Each of embodiments A through C may have one or more of the following additional elements in any combination: Element 1: further comprising a ventilation port defined through the outer tubing hanger through which the mixture of the gas component within the wellbore fluid may be directed to a remote location with respect to the wellbore through the ventilation port. Element 2: further comprising a Christmas tree disposed at the surface location and fluidly coupled to the inner production tubing string such that the liquid component of the wellbore fluid may be directed to a remote location with respect to the wellbore through the Christmas tree. Element 3: wherein the opening to the annular ventilation pathway annular is an annular opening defined between an open longitudinal end of the outer production tubing string and a lower portion of the inner production tubing string protruding through the longitudinal end of the outer production tubing string. Element 4: wherein the ESP and the gas/liquid separator are coupled in the lower portion of the inner production tubing string below the annular opening, and wherein the gas/liquid separator includes radial discharge ports through which the gas component may be discharged into the lower portion of the wellbore annulus. Element 5: wherein the annular ventilation path extends an entire length of the outer production tubing string between the longitudinal end and the outer tubing hanger. Element 6: wherein the gas/liquid separator is installed within the ESP such that operation of the ESP draws the wellbore fluid into the gas/liquid separator. Element 7: further comprising an electrical cable extending through the annular ventilation pathway and electrically coupled to the ESP.

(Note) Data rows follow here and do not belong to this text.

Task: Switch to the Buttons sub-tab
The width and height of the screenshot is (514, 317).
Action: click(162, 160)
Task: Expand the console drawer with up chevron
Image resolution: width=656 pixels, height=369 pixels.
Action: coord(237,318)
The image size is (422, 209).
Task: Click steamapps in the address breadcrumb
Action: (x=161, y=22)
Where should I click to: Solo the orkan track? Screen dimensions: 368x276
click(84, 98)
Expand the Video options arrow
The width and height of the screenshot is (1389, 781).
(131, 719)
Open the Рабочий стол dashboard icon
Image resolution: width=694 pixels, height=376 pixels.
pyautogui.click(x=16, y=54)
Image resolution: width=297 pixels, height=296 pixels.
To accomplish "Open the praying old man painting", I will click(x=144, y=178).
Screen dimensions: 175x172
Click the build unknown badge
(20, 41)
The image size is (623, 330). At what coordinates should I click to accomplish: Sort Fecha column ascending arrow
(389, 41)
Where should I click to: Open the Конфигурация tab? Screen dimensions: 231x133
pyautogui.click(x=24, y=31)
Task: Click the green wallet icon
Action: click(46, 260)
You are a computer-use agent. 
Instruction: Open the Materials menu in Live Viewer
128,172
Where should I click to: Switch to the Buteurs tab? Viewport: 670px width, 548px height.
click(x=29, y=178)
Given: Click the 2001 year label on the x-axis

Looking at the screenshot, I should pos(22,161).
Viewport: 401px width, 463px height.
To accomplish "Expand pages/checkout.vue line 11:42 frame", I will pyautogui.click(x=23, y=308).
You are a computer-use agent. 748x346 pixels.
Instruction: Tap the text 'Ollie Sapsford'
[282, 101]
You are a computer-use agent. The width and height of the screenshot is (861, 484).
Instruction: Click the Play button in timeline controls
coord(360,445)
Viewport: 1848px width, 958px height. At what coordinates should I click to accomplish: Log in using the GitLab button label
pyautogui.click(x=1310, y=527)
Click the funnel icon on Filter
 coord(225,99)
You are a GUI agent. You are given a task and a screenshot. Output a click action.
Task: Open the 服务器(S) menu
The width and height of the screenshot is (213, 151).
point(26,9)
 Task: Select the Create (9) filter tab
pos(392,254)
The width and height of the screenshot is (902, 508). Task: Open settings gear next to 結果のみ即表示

Element 8: further comprising directing the mixture of the gas component within the wellbore fluid through a ventilation port defined through the outer tubing hanger to a remote location with respect to the wellbore through the ventilation port. Element 9: further comprising directing the liquid component through a Christmas tree fluidly coupled to the inner production tubing string. Element 10: wherein venting the mixture of the gas component within the wellbore fluid includes passing the mixture through an annular opening to the annular ventilation pathway defined between an open longitudinal end of the outer production tubing string and a lower portion of the inner production tubing string protruding through the longitudinal end of the outer tubing string. Element 11: wherein discharging the gas component from the gas/liquid separator includes supporting the gas/liquid separator within the lower portion of the inner production tubing string and discharging the gas component through radial discharge ports defined in the gas/liquid separator. Element 12: wherein venting the mixture includes passing the mixture through an entire length of the outer production tubing string through the annular ventilation pathway. Element 13: further comprising powering the submersible pump with an electrical cable extending through the annular ventilation pathway. Element 14: further comprising installing a packer around the outer production tubing string and the electrical cable to fluidly isolate the lower portion of the wellbore annulus from an upper portion of the wellbore annulus.
Element 15: wherein the electrical cable extends to an electrical power source at the surface location. Element 16: wherein the ESP and the gas/liquid separator are coupled in a lower portion of the inner production tubing string extending below an open longitudinal end of the outer production tubing string. Element 17: wherein the electrical cable extends along an exterior surface of the inner production tubing string below the longitudinal end of the outer production tubing string.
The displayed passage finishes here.